The task:
In the records below, change every "image size" to "screenshot size" and leave all other text as it is.

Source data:
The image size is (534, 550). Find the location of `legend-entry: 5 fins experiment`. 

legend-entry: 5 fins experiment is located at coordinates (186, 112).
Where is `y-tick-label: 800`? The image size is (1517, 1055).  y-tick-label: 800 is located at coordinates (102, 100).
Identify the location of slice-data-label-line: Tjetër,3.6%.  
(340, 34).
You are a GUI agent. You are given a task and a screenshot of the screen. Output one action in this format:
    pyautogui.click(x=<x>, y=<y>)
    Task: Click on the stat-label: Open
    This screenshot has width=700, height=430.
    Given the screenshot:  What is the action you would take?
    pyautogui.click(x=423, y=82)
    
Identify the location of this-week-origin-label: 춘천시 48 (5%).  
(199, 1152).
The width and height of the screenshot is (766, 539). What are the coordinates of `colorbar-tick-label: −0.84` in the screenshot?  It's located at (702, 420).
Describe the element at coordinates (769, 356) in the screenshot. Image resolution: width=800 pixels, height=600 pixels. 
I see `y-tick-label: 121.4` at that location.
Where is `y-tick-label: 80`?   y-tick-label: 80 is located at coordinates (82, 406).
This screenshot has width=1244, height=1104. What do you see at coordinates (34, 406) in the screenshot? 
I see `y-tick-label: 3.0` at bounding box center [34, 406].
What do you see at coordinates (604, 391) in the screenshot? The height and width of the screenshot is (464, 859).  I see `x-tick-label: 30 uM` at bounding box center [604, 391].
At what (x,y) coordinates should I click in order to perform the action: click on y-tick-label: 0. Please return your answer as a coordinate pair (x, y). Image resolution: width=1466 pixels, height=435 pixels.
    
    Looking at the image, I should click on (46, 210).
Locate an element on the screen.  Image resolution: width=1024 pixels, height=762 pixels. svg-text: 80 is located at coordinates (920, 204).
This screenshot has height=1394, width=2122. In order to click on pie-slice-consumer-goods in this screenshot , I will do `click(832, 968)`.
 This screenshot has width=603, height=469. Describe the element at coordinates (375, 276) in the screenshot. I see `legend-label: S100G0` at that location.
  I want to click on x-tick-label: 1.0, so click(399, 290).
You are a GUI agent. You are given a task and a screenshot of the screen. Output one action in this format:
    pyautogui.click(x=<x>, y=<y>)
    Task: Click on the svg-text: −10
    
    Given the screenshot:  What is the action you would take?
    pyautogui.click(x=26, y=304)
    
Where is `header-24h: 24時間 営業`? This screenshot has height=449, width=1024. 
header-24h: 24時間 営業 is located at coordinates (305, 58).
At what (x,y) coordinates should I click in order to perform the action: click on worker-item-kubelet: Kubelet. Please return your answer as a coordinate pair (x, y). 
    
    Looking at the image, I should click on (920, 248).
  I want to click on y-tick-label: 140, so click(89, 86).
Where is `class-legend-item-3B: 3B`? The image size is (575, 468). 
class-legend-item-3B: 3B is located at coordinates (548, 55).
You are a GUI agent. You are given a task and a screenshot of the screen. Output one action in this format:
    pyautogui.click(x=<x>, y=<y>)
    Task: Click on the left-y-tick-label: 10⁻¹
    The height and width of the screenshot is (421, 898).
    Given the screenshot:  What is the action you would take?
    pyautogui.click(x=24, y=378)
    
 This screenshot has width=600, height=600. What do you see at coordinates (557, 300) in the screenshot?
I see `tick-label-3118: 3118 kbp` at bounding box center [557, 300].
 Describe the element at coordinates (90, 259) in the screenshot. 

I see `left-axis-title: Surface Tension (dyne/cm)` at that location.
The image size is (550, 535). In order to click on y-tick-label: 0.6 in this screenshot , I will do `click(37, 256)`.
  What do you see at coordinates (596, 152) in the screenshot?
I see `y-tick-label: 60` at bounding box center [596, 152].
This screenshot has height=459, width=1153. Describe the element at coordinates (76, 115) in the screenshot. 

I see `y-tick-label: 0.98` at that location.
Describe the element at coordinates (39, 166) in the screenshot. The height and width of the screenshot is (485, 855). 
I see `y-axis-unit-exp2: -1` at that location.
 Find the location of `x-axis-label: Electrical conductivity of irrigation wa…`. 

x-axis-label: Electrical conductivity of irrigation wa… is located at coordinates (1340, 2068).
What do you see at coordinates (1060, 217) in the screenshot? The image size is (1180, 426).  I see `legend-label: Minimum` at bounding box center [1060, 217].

Response to the exercise:
The screenshot size is (534, 550). Find the location of `legend-entry: 5 fins experiment`. 

legend-entry: 5 fins experiment is located at coordinates (186, 112).
Where is `y-tick-label: 800`? The screenshot size is (1517, 1055).  y-tick-label: 800 is located at coordinates (102, 100).
Identify the location of slice-data-label-line: Tjetër,3.6%.  
(340, 34).
You are a GUI agent. You are given a task and a screenshot of the screen. Output one action in this format:
    pyautogui.click(x=<x>, y=<y>)
    Task: Click on the stat-label: Open
    This screenshot has width=700, height=430.
    Given the screenshot:  What is the action you would take?
    pyautogui.click(x=423, y=82)
    
Identify the location of this-week-origin-label: 춘천시 48 (5%).  
(199, 1152).
The width and height of the screenshot is (766, 539). What are the coordinates of `colorbar-tick-label: −0.84` in the screenshot?  It's located at (702, 420).
Describe the element at coordinates (769, 356) in the screenshot. Image resolution: width=800 pixels, height=600 pixels. 
I see `y-tick-label: 121.4` at that location.
Where is `y-tick-label: 80`?   y-tick-label: 80 is located at coordinates (82, 406).
This screenshot has width=1244, height=1104. What do you see at coordinates (34, 406) in the screenshot? 
I see `y-tick-label: 3.0` at bounding box center [34, 406].
What do you see at coordinates (604, 391) in the screenshot? The height and width of the screenshot is (464, 859).  I see `x-tick-label: 30 uM` at bounding box center [604, 391].
At what (x,y) coordinates should I click in order to perform the action: click on y-tick-label: 0. Please return your answer as a coordinate pair (x, y). Image resolution: width=1466 pixels, height=435 pixels.
    
    Looking at the image, I should click on (46, 210).
Locate an element on the screen.  Image resolution: width=1024 pixels, height=762 pixels. svg-text: 80 is located at coordinates (920, 204).
This screenshot has height=1394, width=2122. In order to click on pie-slice-consumer-goods in this screenshot , I will do `click(832, 968)`.
 This screenshot has width=603, height=469. Describe the element at coordinates (375, 276) in the screenshot. I see `legend-label: S100G0` at that location.
  I want to click on x-tick-label: 1.0, so click(399, 290).
You are a GUI agent. You are given a task and a screenshot of the screen. Output one action in this format:
    pyautogui.click(x=<x>, y=<y>)
    Task: Click on the svg-text: −10
    
    Given the screenshot:  What is the action you would take?
    pyautogui.click(x=26, y=304)
    
Where is `header-24h: 24時間 営業`? This screenshot has height=449, width=1024. 
header-24h: 24時間 営業 is located at coordinates (305, 58).
At what (x,y) coordinates should I click in order to perform the action: click on worker-item-kubelet: Kubelet. Please return your answer as a coordinate pair (x, y). 
    
    Looking at the image, I should click on (920, 248).
  I want to click on y-tick-label: 140, so click(89, 86).
Where is `class-legend-item-3B: 3B`? The screenshot size is (575, 468). 
class-legend-item-3B: 3B is located at coordinates (548, 55).
You are a GUI agent. You are given a task and a screenshot of the screen. Output one action in this format:
    pyautogui.click(x=<x>, y=<y>)
    Task: Click on the left-y-tick-label: 10⁻¹
    The height and width of the screenshot is (421, 898).
    Given the screenshot:  What is the action you would take?
    pyautogui.click(x=24, y=378)
    
 This screenshot has width=600, height=600. What do you see at coordinates (557, 300) in the screenshot?
I see `tick-label-3118: 3118 kbp` at bounding box center [557, 300].
 Describe the element at coordinates (90, 259) in the screenshot. 

I see `left-axis-title: Surface Tension (dyne/cm)` at that location.
The screenshot size is (550, 535). In order to click on y-tick-label: 0.6 in this screenshot , I will do `click(37, 256)`.
  What do you see at coordinates (596, 152) in the screenshot?
I see `y-tick-label: 60` at bounding box center [596, 152].
This screenshot has height=459, width=1153. Describe the element at coordinates (76, 115) in the screenshot. 

I see `y-tick-label: 0.98` at that location.
Describe the element at coordinates (39, 166) in the screenshot. The height and width of the screenshot is (485, 855). 
I see `y-axis-unit-exp2: -1` at that location.
 Find the location of `x-axis-label: Electrical conductivity of irrigation wa…`. 

x-axis-label: Electrical conductivity of irrigation wa… is located at coordinates (1340, 2068).
What do you see at coordinates (1060, 217) in the screenshot? The screenshot size is (1180, 426).  I see `legend-label: Minimum` at bounding box center [1060, 217].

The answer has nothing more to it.